Backman and Holmgren (1988) studied 51 families with amelogenesis imperfecta from the county of Vasterbotten in northern Sweden. Autosomal dominant inheritance was the likely mode of inheritance in 33 families, although X-linked dominant inheritance was a possible alternative in 1 of these. Autosomal recessive inheritance was found likely in 6 families (see 204650 and 204700) and X-linked recessive inheritance in 2 families. Ten probands were sporadic cases. AI was of the hypoplastic form in 72% and of the hypomineralization form in 28% of the individuals. Autosomal dominant inheritance was found in 89% of the cases with the hypoplastic form and in 44% of the cases with the hypomineralization form. In most families the type was consistent within the family; in 3 families, however, both hypoplastic and hypomineralization forms were seen. In the families with X-linked inheritance, clinical manifestations were more severe in males.

Witkop and Sauk (1976) noted that the existence of a recessive form of hypocalcified amelogenesis imperfecta had not been firmly established. Clinically, radiographically, and histologically, the findings in the suspected recessive cases were more severe than in the dominant cases.

Mapping

Hart et al. (2003) described 2 large 4-generation families with autosomal dominant hypocalcified AI and excluded linkage to 5 candidate genes.

Mendoza et al. (2007) performed a genomewide scan in a large Brazilian family segregating autosomal dominant hypomineralized AI and mapped the disorder to 8q24.3. A maximum multipoint lod score of 7.5 was obtained at marker D8S2334. They identified no causative mutations in 10 candidate genes.

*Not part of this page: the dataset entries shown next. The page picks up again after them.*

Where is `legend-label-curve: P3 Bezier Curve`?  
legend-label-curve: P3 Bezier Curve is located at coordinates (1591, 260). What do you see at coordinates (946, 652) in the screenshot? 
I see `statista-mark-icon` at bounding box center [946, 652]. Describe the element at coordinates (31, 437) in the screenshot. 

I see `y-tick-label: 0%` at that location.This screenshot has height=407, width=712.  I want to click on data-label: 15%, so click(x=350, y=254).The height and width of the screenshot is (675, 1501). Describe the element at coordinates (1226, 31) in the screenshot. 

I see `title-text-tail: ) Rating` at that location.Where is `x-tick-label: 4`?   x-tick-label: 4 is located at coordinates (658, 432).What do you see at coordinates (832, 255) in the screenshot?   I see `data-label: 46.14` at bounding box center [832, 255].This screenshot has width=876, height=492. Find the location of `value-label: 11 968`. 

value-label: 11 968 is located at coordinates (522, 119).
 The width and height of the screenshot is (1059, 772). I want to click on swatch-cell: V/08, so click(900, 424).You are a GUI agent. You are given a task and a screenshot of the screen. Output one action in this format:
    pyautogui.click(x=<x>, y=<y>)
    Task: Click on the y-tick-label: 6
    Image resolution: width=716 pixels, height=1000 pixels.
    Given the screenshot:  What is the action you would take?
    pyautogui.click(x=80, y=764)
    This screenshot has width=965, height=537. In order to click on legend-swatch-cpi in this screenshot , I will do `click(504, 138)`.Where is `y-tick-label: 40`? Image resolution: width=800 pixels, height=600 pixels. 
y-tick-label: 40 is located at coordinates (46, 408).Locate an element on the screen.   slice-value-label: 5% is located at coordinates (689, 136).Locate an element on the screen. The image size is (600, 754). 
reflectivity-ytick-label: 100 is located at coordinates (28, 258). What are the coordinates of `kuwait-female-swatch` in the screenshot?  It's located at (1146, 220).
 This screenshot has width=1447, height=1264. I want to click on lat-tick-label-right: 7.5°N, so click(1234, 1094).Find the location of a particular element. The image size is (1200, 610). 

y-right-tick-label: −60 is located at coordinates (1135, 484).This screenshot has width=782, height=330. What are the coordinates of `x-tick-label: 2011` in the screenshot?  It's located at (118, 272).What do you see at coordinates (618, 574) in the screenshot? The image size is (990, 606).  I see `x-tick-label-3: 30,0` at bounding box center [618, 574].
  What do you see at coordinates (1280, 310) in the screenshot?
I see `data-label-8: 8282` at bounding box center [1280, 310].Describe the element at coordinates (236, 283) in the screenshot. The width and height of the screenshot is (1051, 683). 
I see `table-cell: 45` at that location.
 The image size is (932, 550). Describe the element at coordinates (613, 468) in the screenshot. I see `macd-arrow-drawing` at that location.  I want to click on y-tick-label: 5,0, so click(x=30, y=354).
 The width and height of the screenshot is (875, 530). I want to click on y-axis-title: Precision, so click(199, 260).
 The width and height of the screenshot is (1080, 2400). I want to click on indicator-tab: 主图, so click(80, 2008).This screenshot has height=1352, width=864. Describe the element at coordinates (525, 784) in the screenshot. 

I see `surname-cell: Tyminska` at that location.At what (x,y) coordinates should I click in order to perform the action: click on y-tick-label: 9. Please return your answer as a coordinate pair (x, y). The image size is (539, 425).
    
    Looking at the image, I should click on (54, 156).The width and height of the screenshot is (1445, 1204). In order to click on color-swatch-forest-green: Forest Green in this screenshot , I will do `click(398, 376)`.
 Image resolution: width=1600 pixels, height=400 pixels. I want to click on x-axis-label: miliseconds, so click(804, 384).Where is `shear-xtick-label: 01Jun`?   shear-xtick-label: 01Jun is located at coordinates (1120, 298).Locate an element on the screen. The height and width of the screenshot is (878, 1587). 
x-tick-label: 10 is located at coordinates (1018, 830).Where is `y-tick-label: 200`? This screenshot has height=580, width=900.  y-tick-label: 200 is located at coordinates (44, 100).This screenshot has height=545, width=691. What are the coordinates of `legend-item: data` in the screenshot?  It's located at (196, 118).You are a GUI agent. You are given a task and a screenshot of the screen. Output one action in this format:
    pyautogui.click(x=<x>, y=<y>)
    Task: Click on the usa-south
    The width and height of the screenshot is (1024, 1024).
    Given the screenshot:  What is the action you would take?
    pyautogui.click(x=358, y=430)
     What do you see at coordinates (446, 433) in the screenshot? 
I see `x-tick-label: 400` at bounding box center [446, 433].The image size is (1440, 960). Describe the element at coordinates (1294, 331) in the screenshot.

Kim et al. (2008) mapped autosomal dominant hypomineralized AI to 8q24.3 in a Korean kindred.

Molecular Genetics

In 2 Korean families with autosomal dominant hypocalcified AI, Kim et al. (2008) identified nonsense mutations in the FAM83H gene: R325X (611927.0001) and Q398X (611927.0002). The mutations cosegregated perfectly with the disease phenotype.

In 4 families with amelogenesis imperfecta type III previously reported by Kim et al. (2006), Lee et al. (2008) identified 4 nonsense mutations in the FAM83H gene (611927.0003-611927.0006). The mutations were all in the last exon of the gene and deleted between 503 and 883 amino acids from the C terminus of the normally 1,179-amino acid protein.

Wright et al. (2009) described 6 mutations in the FAM83H gene in 7 families with autosomal dominant hypocalcified amelogenesis imperfecta. Two of the mutations (611927.0009 and 611927.0010) resulted in a milder phenotype of localized hypocalcified amelogenesis imperfecta.

In affected members of 6 Turkish families segregating AI3, Hart et al. (2009) identified the same heterozygous nonsense mutation in the FAM83H gene (Q456X; 611927.0013). Based on haplotype analysis, the mutation appeared to be a founder mutation in 5 of the families and a de novo mutation in the other.

Genotype/Phenotype Correlations

Wright et al. (2009) described the phenotypic variation in 7 Caucasian families with type III amelogenesis imperfecta due to mutations in the FAM83H gene. All of the mutations occurred in the C-terminal region and resulted in a truncated protein. Affected individuals with truncating mutations of 677 or fewer amino acids presented with a generalized phenotype (e.g., 611927.0007), whereas those with mutations capable of producing a protein of at least 694 amino acids (611927.0009, 611927.0010) had an attenuated, localized phenotype.